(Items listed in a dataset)
################

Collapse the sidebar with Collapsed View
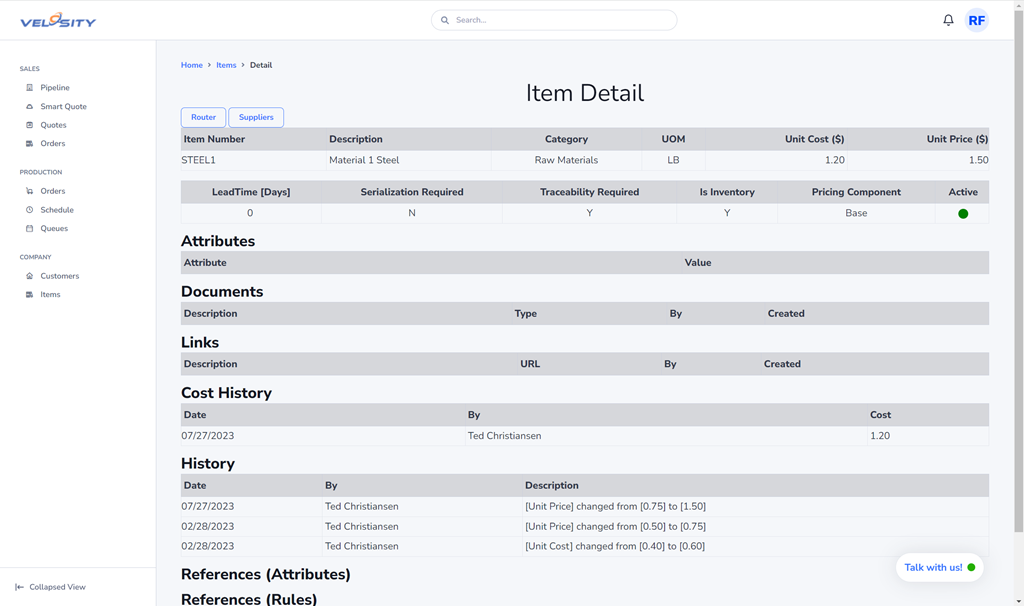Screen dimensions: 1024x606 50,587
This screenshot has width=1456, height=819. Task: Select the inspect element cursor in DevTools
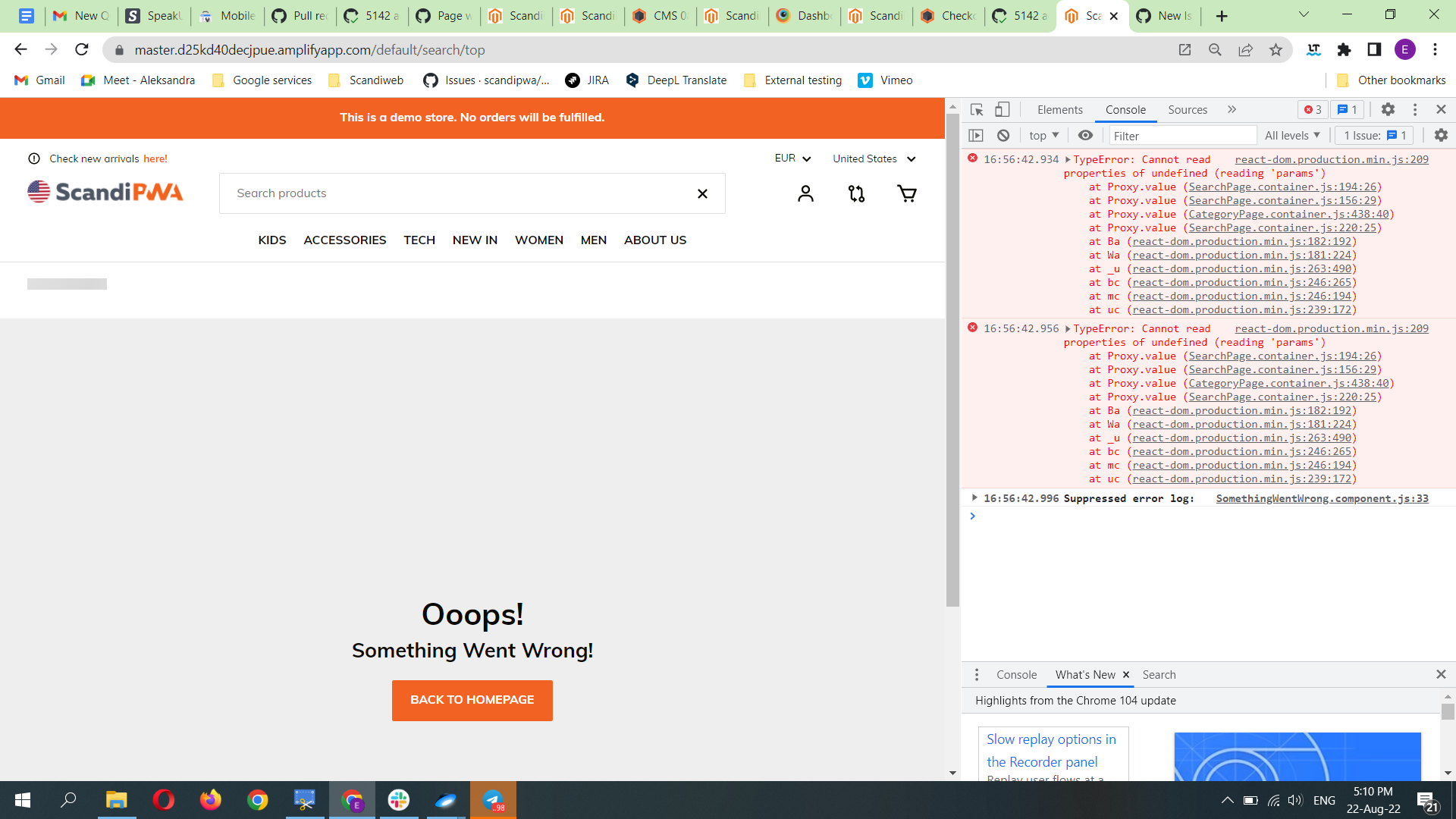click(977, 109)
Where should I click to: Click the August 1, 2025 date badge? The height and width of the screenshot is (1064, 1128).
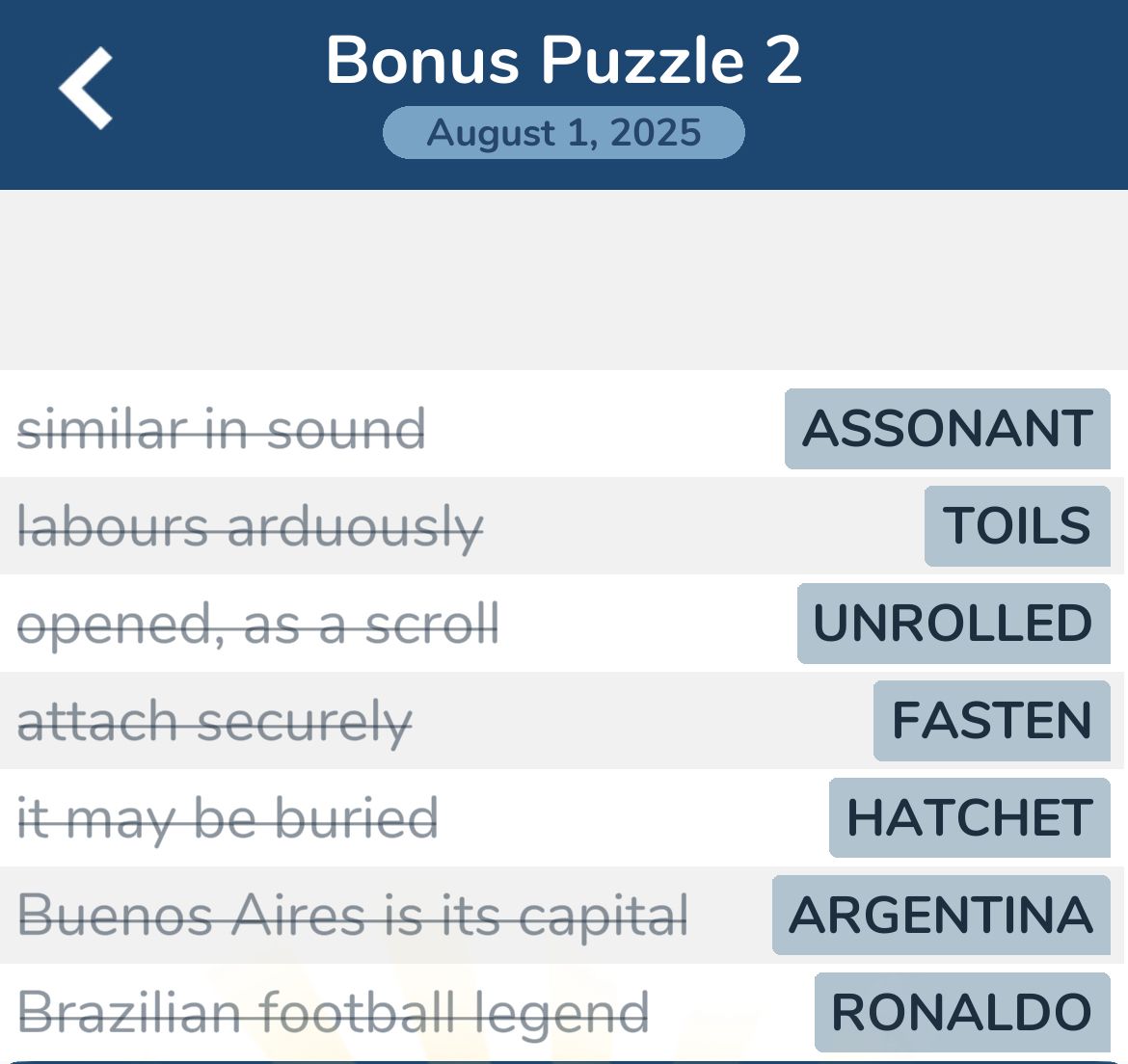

################

• _DO THIS_
Copy the listing above word for word, leaving out the pictures.

• _FINAL RESULT_
Collapse the sidebar with Collapsed View
Screen dimensions: 1024x606 50,587
This screenshot has width=1456, height=819. Task: Select the inspect element cursor in DevTools
click(977, 109)
Where should I click to: Click the August 1, 2025 date badge? The height and width of the screenshot is (1064, 1128).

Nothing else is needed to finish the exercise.